◆ **Goals**:
(A) From the description of La Renaissance en France, set down the text between "Tag Archives: french" and "for monographic inquiries.", inclusive.
(B) Answer these from the description of La Renaissance en France:
(i) How many volumes make up the collection?
(ii) How many plates does it contain?
(iii) Where in the collection is each plate examined in detail?

◆ **Document text**:

##########

Tag Archives: french renaissance

La Renaissance en France

The last volume in our special collection focus series on French architecture, Camille Martin’s La Renaissance en France: L’architecture et la Decoration, is a two-volume collection that documents renaissance architecture in France. Its 100 plates consist of large- and small-format black-and-white photographs of exterior and interior architecture and architectural details of building types including both the religious and residential. Each plate is examined in detail at the beginning of the first volume, providing information about its subject’s specific history and design, and, in some cases, additional visual references such as plans or façade or detail renderings. The high-quality images and complementary encyclopedic text make La Renaissance en France the perfect launchpad for monographic inquiries.

##########

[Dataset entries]
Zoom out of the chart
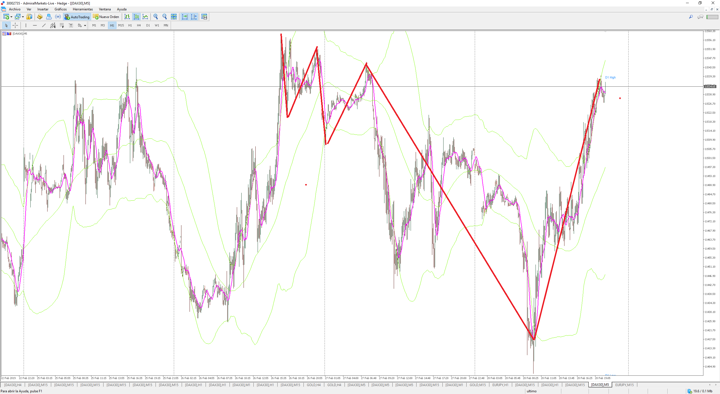The width and height of the screenshot is (720, 394). click(165, 17)
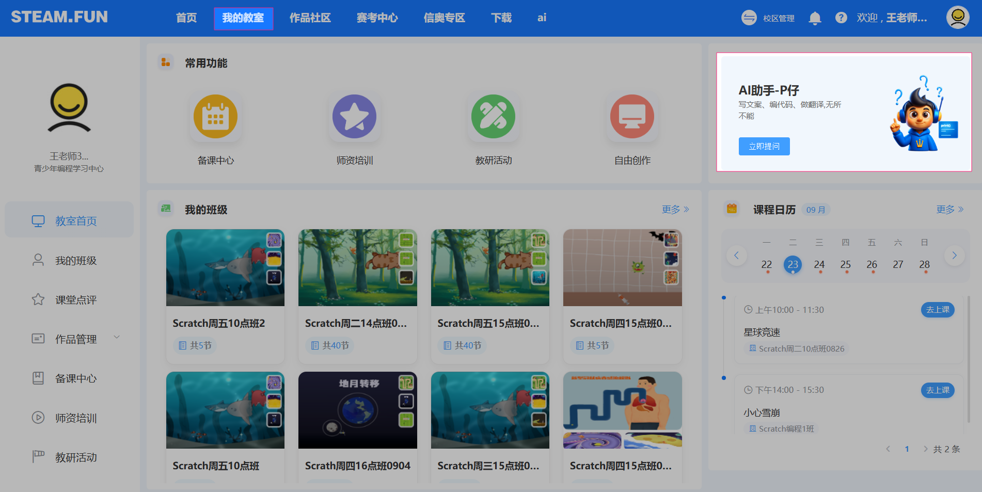This screenshot has width=982, height=492.
Task: Expand the 作品管理 sidebar submenu
Action: point(117,338)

##########

◆ **Answers to the tasks**:
(A)
Tag Archives: french renaissance

La Renaissance en France

The last volume in our special collection focus series on French architecture, Camille Martin’s La Renaissance en France: L’architecture et la Decoration, is a two-volume collection that documents renaissance architecture in France. Its 100 plates consist of large- and small-format black-and-white photographs of exterior and interior architecture and architectural details of building types including both the religious and residential. Each plate is examined in detail at the beginning of the first volume, providing information about its subject’s specific history and design, and, in some cases, additional visual references such as plans or façade or detail renderings. The high-quality images and complementary encyclopedic text make La Renaissance en France the perfect launchpad for monographic inquiries.

(B)
(i) Two.
(ii) 100.
(iii) At the beginning of the first volume.